Analyze RedShift user activity logs With Athena

April 05, 2020 • aws , redshift , sql , athena , lambda

A few of my recent blogs are concentrating on Analyzing RedShift queries. It seems its not a production critical issue or business challenge, but keeping your historical queries are very important for auditing. RedShift providing us 3 ways to see the query logging. But all are having some restrictions, so its very difficult to manage the right framework for analyzing the RedShift queries. We can keep the historical queries in S3, its a default feature. We can get all of our queries in a file named as User activity log(useractivitylogs). But its a plain text file, in other words, it’s an unstructured data. Now you understand where the problem is. Lets see the challenges with all these 3 ways.

useractivitylog in s3 - Completly unstructured, we can’t directly use this.
STL_QUERY - Great table, but if your query is huge in size, then it’ll truncate your query, so you’ll not get the complete query.
STL_QUERYTEXT - This table contains the full query, but unfortunately one single query split into multiple rows, so we need to concat all these rows into a single row. Again in RedShift concat is not available, instead, we can use LIST_AGG, but it’ll support up to 65k charactors in a single group.
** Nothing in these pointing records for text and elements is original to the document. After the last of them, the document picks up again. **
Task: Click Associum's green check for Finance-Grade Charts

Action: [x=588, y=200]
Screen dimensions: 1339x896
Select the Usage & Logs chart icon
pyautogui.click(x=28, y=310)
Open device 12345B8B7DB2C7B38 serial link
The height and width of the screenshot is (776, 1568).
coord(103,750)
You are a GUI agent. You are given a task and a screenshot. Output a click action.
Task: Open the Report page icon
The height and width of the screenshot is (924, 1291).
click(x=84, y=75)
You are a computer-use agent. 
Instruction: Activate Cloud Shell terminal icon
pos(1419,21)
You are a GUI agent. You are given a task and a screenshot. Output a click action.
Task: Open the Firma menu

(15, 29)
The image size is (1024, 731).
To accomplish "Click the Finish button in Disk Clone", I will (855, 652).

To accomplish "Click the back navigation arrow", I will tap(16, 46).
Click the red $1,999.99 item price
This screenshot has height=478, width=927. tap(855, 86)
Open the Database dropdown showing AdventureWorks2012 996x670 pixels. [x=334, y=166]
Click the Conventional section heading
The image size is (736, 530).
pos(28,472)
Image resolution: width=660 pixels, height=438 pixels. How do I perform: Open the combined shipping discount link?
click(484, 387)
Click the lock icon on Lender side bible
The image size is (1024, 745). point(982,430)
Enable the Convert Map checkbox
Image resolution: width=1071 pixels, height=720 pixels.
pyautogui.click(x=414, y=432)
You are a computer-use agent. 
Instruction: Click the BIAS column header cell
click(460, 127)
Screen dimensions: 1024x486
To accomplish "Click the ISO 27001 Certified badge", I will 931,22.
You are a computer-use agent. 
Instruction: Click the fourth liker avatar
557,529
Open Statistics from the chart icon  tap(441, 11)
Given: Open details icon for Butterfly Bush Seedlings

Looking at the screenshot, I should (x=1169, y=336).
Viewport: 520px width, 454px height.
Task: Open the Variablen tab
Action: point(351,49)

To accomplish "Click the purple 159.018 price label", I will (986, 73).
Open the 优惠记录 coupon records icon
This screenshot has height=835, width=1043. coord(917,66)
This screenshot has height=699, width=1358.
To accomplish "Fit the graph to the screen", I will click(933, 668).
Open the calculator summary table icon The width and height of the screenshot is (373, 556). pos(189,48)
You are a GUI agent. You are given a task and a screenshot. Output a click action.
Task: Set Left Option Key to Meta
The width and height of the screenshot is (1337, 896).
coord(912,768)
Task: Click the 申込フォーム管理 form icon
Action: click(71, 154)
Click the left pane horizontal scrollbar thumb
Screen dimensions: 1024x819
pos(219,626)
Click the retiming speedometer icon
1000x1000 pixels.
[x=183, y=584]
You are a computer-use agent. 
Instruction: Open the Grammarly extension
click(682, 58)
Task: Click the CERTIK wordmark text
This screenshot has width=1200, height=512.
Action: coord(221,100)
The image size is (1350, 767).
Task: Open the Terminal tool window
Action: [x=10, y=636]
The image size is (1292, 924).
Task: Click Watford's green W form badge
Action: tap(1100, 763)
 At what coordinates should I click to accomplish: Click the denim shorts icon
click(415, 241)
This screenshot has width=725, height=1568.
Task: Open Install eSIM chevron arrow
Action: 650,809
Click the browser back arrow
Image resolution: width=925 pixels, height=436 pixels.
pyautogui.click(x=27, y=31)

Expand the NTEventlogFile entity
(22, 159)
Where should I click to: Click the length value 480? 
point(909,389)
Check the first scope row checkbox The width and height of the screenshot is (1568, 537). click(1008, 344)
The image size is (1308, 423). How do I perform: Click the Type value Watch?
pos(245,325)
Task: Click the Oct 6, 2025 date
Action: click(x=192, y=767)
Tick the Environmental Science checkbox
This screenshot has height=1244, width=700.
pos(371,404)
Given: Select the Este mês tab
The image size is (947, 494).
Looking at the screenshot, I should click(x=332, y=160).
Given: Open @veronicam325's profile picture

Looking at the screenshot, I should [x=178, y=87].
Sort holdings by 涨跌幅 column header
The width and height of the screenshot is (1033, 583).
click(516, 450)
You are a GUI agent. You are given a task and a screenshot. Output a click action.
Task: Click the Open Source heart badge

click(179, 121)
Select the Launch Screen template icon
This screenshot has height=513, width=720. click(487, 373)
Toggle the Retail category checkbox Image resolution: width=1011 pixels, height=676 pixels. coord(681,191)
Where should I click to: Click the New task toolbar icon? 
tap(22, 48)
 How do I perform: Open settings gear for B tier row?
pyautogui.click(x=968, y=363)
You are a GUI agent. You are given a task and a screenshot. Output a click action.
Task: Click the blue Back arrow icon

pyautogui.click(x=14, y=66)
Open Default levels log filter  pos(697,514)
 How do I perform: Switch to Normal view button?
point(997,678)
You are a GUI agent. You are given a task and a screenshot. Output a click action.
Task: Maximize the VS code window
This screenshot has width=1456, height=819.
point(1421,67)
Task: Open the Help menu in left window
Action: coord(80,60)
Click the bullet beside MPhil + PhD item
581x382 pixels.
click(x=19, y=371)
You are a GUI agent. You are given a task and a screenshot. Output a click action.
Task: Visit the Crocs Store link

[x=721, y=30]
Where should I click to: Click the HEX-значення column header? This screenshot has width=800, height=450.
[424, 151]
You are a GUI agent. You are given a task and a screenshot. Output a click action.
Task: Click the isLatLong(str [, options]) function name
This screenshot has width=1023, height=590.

From the above three options, we can’t solve this issue with the help of RedShift, we need a different engine to solve this. So I picked AWS Athena which is cheaper. Now if you think which method will give you a complete query analyzing feature?

STL_QUERYTEXT - Need to perform CONCAT but the data is structured.
useractivitylog file - Unstructured, need some effort and customization to process it.

Some references: #

useractivitylog files can we easily analyzed with pgbadger an opensource tool to analyze the PostgreSQL logs. But it’ll not give you all the metrics like query execution, etc. But applying more filters is not possible. To read about this approach click this lik

STL_QUERYTEXT CONCAT process in RedShift with LIST_AGG also CONCAT process in Athena with ARRAY_AGG. But both methods are not full fledged solutions.

That’s why I want to bring another solution where I can see the complete queries and play around with many filters like username, update queries, alter queries, etc.

Solution Overview: #

This file is also having many queries that will go more than a line, so you may see multiple new lines for a single query. We need to remove all of these new line charactors from all the log files.
Athena can’t directly scan these files from its default S3 location, because RedShift will export 3 different files at every 1hr, so Athena will fail to query only on the useractivitylog files.
Automate the whole steps for upcoming files as well.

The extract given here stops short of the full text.